Arthroscopic Brostrom versus combined repairs of ATFL and CFL: A Biomechanical Comparison of Repair Techniques

Abstract

The standard for lateral ligament stabilization is direct repair of the ATFL by open or arthroscopic technique. The implications and necessity of repairing the CFL are not well understood. The purpose of this study was to assess the impact of repairing the ATFL alone compared to repairing both the ATFL and CFL, in a biomechanical cadaver model. We hypothesized that repairing the CFL will substantially augment ankle and subtalar joint stability during weight-bearing ankle inversion compared to ATFL repair alone. Ten matched pair fresh frozen human cadaveric ankles were mounted to an Instron, loaded to body weight and inverted to 20° for three cycles; torque and stiffness were recorded. Ankles underwent sectioning of ATFL and CFL and were randomly assigned to ATFL only repair using two arthroscopic Broström all-soft anchors, or combined ATFL and CFL repair. Testing was repeated after repair, followed by load-to-failure (LTF).
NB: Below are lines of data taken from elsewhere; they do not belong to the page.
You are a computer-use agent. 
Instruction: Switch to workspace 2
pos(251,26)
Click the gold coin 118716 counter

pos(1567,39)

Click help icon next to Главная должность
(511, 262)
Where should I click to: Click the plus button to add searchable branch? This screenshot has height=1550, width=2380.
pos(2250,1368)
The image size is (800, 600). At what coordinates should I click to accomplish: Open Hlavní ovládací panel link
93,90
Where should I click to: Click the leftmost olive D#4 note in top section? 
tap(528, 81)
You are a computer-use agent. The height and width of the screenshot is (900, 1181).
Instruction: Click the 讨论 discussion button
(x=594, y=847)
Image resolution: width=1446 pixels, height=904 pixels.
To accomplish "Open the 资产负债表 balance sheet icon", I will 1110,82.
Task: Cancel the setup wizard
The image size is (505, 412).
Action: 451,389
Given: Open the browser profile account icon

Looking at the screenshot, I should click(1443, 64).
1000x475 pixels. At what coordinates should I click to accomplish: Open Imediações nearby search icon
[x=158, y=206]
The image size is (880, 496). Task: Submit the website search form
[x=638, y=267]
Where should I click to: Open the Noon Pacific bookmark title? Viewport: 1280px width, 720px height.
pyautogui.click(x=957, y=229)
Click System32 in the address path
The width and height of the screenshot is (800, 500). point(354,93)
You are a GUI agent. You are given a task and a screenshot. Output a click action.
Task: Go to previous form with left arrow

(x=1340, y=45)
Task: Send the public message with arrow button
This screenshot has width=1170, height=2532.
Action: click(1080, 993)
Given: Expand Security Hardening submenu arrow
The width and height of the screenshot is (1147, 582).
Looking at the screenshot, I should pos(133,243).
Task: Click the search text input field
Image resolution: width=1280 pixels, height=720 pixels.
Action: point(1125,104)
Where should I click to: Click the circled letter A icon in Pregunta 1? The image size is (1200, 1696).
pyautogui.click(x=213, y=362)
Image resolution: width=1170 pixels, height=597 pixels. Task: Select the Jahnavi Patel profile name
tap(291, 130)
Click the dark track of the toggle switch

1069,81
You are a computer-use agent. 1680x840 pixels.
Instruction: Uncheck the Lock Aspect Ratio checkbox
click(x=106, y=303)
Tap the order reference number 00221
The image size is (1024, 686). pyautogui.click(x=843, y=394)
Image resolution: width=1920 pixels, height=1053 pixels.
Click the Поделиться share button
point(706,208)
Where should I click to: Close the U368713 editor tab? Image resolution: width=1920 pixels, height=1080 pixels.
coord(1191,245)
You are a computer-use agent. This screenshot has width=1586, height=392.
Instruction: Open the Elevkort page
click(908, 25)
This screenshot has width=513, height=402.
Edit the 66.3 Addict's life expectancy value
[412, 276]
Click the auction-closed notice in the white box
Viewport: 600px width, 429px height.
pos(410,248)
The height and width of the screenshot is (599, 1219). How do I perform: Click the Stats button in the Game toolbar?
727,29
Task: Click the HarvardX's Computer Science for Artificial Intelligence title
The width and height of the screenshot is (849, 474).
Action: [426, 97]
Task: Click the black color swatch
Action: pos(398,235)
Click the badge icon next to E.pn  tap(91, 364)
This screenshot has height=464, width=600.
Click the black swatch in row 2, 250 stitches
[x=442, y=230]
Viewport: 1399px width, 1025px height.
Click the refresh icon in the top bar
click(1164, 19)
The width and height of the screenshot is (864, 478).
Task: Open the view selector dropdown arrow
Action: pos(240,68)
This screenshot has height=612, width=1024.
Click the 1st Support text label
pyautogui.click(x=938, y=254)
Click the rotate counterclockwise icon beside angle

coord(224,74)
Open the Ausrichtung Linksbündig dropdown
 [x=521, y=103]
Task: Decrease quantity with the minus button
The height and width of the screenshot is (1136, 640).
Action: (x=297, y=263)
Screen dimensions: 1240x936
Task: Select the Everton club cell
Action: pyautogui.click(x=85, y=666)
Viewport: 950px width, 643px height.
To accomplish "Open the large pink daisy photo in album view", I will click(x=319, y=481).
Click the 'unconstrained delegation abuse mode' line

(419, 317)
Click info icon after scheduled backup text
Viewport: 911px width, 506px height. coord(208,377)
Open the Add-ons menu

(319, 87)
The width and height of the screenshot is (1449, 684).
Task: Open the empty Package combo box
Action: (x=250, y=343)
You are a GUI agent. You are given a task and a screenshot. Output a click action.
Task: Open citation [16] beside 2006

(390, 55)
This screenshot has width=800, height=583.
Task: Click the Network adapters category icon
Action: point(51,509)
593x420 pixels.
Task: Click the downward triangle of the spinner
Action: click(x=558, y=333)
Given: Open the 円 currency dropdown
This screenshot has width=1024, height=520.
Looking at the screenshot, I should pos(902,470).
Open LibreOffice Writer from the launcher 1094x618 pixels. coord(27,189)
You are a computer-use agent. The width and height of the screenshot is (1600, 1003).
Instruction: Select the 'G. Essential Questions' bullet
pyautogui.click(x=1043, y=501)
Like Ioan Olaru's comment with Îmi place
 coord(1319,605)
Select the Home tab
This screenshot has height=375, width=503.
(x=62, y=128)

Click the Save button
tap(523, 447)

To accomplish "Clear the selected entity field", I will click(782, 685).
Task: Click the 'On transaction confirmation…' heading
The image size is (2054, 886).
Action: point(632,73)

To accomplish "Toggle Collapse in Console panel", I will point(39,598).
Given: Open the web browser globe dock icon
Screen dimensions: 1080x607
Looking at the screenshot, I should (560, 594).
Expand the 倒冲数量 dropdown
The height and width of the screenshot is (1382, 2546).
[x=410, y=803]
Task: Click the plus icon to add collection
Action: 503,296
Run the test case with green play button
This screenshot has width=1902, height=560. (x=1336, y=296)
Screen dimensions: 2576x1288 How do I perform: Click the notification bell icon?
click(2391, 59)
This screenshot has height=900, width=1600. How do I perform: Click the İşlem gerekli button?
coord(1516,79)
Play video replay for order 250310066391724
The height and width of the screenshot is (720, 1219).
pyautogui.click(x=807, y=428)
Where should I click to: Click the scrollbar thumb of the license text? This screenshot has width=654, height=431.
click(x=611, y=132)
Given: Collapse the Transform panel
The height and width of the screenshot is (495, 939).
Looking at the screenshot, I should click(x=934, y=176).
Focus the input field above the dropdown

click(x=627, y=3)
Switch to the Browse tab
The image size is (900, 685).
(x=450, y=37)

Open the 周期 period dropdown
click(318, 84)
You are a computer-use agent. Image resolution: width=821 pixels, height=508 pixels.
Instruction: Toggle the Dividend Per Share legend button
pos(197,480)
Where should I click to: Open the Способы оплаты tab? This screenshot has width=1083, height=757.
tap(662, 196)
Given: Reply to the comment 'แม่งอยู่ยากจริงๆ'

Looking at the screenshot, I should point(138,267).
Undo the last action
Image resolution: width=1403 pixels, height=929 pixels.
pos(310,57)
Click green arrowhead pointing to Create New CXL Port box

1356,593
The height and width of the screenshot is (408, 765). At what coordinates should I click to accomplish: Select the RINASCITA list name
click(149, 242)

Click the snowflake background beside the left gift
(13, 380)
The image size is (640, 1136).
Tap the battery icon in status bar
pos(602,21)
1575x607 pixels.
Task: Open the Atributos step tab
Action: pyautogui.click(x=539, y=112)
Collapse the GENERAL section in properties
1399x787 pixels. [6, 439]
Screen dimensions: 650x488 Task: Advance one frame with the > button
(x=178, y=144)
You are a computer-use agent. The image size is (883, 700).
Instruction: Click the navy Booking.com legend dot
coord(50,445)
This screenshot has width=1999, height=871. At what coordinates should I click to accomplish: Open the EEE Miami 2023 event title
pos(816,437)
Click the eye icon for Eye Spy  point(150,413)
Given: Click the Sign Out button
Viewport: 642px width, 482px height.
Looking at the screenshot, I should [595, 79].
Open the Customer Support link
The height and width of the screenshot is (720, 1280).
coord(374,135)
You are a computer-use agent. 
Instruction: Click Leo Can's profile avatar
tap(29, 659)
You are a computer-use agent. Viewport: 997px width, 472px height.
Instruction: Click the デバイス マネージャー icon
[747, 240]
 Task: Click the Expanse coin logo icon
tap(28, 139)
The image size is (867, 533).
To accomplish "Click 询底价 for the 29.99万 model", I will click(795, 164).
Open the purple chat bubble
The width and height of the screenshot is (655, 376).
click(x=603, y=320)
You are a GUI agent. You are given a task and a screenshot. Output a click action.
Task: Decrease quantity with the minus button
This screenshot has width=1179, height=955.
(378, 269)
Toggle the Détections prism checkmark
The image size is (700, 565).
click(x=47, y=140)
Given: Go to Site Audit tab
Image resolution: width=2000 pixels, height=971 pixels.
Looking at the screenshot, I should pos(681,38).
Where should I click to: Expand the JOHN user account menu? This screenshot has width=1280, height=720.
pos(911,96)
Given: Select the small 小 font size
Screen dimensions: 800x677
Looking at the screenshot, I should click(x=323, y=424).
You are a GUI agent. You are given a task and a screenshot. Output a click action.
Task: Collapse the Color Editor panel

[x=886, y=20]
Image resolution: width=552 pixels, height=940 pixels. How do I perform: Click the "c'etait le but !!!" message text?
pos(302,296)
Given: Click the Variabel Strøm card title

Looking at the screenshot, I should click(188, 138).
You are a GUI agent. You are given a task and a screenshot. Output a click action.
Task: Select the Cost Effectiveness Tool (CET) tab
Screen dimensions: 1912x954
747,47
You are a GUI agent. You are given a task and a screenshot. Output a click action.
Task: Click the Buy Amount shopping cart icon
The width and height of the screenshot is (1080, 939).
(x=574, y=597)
The predominant mode of failure after repair was at the tissue/suture. There was an 11.7% increase in stiffness in combined repairs, and only a 1.6% increase in ATFL-only repairs. CFL failed at lower torque and rotation than the ATFL in combined repairs. There were strong correlations between intact stiffness and stiffness after repair (r=.74) and ATFL torque in LTF testing (r=.77), across both groups. We found a greater increase in stiffness following combined ATFL and CFL repair compared to ATFL repair alone. This added stability is due to complimentary contributions of the CFL, not augmented LTF strength of the ATFL. Intact specimen stiffness correlated strongly with stiffness after repair and LTF torque, suggesting that a patient's inherent tissue laxity or inelasticity is likely a meaningful predictor of strength after repair. Restoring the CFL plays a relevant role in lateral ligament repair, however sufficient time for ligament healing should be allowed before inversion stresses are applied.